[Begin TEXT EXTRACT]

The real issue is not why Trump excretes so many falsehoods, it is why so many people accept, even desire, his bullshit. This is where postmodernism comes in. In a postmodernistic world, we don’t have to go to the trouble of ascertaining what is true because what matters is what is true for me. Many of his supporters surely know that what Trump says is not only false but errant bullshit, but he says what the Trumpistas want to believe. The important thing is that what he says feels true to his audience. And if it feels true to them, then it is true. Postmodernism, once a leftist phenomenon, has found its zenith in a conservative world.

The appeal and power of accepting falsehoods because they feel right, because they are true for me, should not be underestimated. We might think that when everybody has their own truth individuals are separated from each other and the world is atomistic. It is true that in the postmodernist world I don’t have to engage with those who hold other truths and I can remain segregated from them, but believing in falsehoods also brings people together. What Lawrence Wright, in Going Clear: Scientology, Hollywood and the Prison of Belief, wrote about a new religious movement has broader applicability: “Belief in the irrational is one definition of faith, but it is also true that clinging to absurd or disputed doctrines binds a community of faith together and defines a barrier to the outside world.”

Wright’s insight helps explain our modern world. Many who believe that we should distinguish truth from non-truth in order to formulate policies and action have their own faith in rationality. They are surprised that as the breadth, depth, and frequency of Trump’s bullshit became increasingly apparent that Trumpistas have not fallen away. These rationalists see the falsehoods as a negative for Trump, but in fact they are a source of the president’s strength. His falsehoods have produced a feeling that such utterances must be true, ought to be true, are at least emotionally true. As a result, they have bound his supporters together, helping to define a needed barrier with the rest of society.

Something like this postmodernism has also affected some who do not support Trump. I have several friends, not Trump supporters, who have said that whatever you think about the president, you have to concede that he has kept his promises. I begged to differ, although a bit more forcefully than that. I referred them to the factchecking website Politifact’s Trump-O-Meter which tracks 102 promises made by candidate Trump in 2016.  It reports that he has kept 18% of his promises, broken 17%, compromised 11%, and the rest are “stalled” or “in the works.” This hardly indicates that he has kept his promises unless keeping less than one in five looks like a promise-keeper to you.

But all promises are not equal. Perhaps he has kept the important ones. All may not agree on what should fall on this list, but Politifact’s list of Trump’s top five promises concludes that only one has been kept, and that was to suspend immigration from terror-prone places. Two are rated as compromises: “Everybody is getting a tax cut, especially the middle class” and “The Trump Plan will lower the business tax rate from 35 percent to 15 percent, and eliminate the corporate alternative minimum tax.” (These ratings raise the question: Can you compromise a promise or is a compromised promise a broken promise?)

[End TEXT EXTRACT]
[Begin SUPPLIED DATA]

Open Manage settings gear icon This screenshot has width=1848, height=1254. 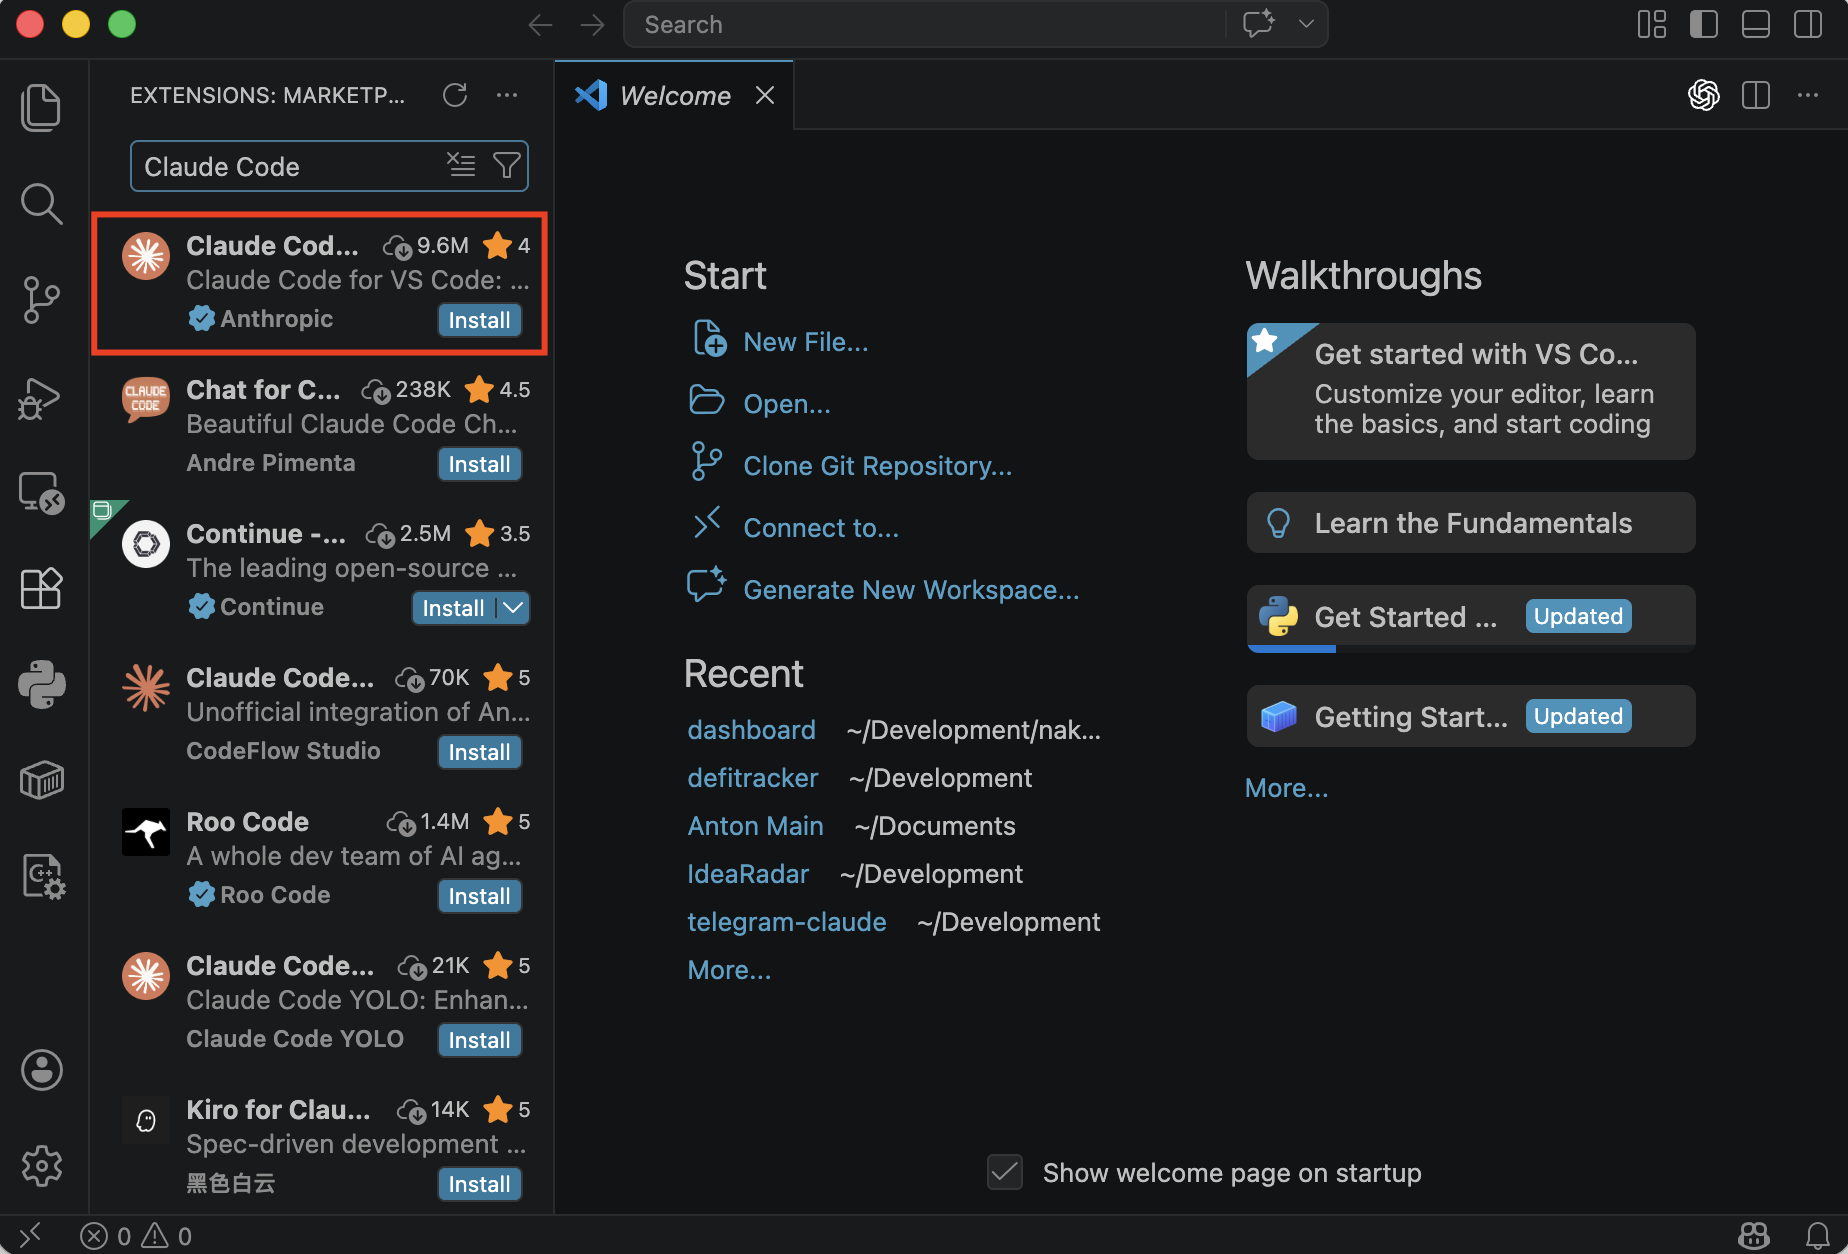(x=41, y=1165)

[End SUPPLIED DATA]

▶ DIRECTIONS FOR THIS TASK
According to the postmodernism passage, how many of candidate Trump's promises does Politifact's Trump-O-Meter track? The material has no connection to the postmodernism passage.

▶ THE COMPLETED TASK
102 promises, made by candidate Trump in 2016.